The Late Hector Kipling
- First edition cover
- Author: David Thewlis
- Publisher: Picador
- Publication date: September 4, 2007
- ISBN: 978-0-330-37336-4

= The Late Hector Kipling =

2007 novel by David Thewlis

The Late Hector Kipling is a 2007 novel by English actor David Thewlis. The book was released in the UK in hardback on September 7, 2007 and released on paperback July 4, 2008. In the US the book was released November 6, 2007.

==Plot summary==
Hector Kipling is an artist who is famous for his oversized paintings of big heads. When one of his closest friends is found to have a brain tumor, Hector finds himself longing for someone close to him to die, as being the one left behind would make him the subject of sympathy.

Hector's girlfriend Eleni leaves for her native Greece after her mother is injured in a kitchen accident.

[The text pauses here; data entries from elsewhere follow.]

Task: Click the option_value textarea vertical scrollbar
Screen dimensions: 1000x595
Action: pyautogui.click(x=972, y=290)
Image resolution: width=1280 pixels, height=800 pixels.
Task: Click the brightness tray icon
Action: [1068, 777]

Meanwhile, his own father has ended up in hospital as well: the money his mother spent on a replacement settee, after Eleni and Hector stained the old one during sex, is too much for him to handle.

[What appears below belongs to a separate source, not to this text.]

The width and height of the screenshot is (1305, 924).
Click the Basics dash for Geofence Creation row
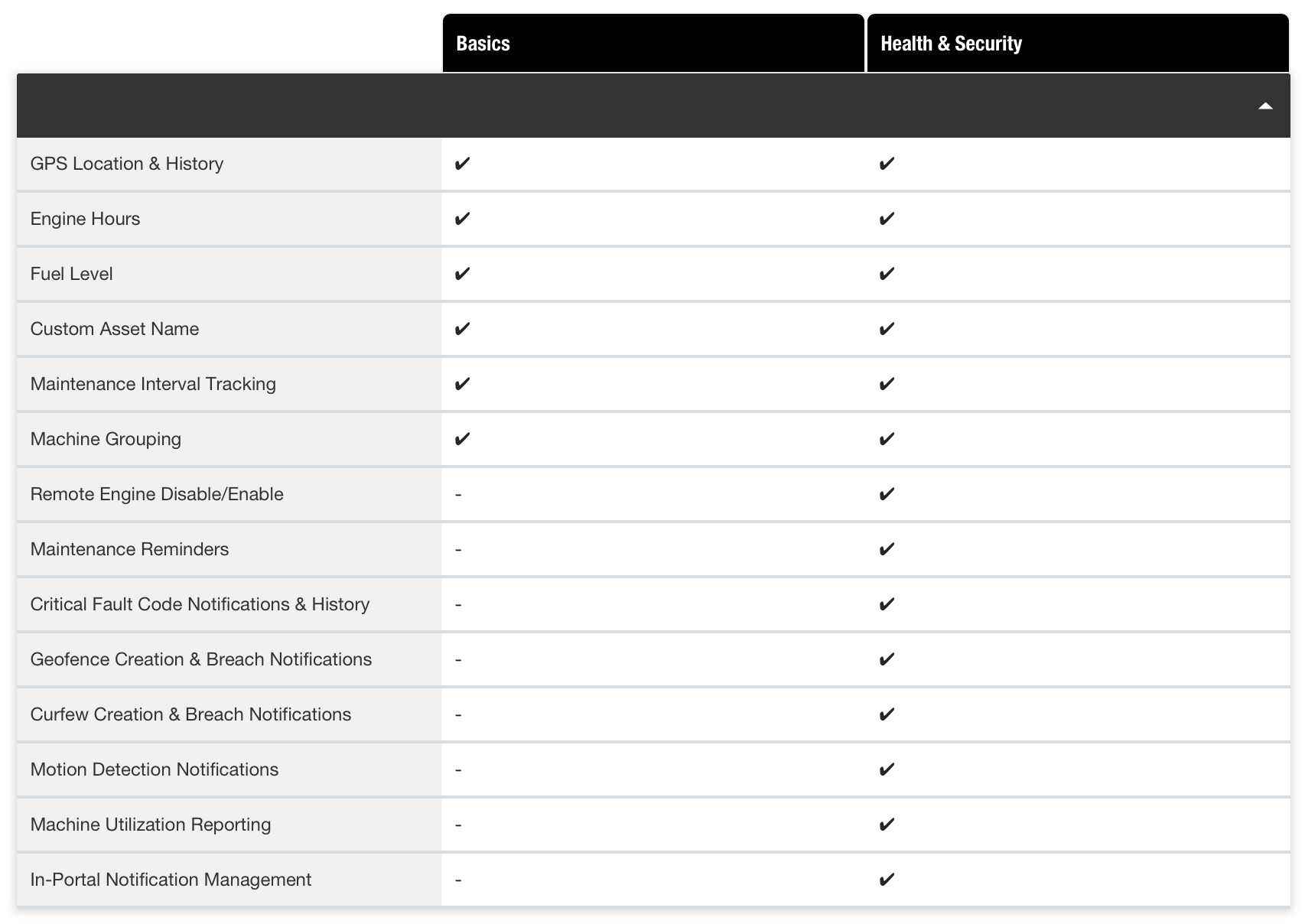458,659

At an exhibition, an assailant named Monger badly damages one of Hector's paintings. To make up for the damage, Monger will buy an expensive settee from Hector's parents to get his father out of hospital. He does so, but also robs Hector's parents of £15,000 and kills their pet dog.

Eleni returns home to tell Hector that her mother has died, but leaves in anger after she finds him with an American punk poet named Rosa Flood. Monger ends up killing Rosa and Lenny Snook, one of Hector's friends. Hector shoots Monger with the latter's gun and heads for the Tate Britain, where he paints the words "The simplest act of surrealism is to walk into a crowded street with a loaded revolver, and open the fire at random." He then does just that.

After his arrest, Hector is charged with killing Rosa and Lenny, but has decided to let it go. His father dies in hospital upon hearing of his son's deeds, and his mother commits suicide by throwing herself into the Irish Sea. He never hears from Eleni again.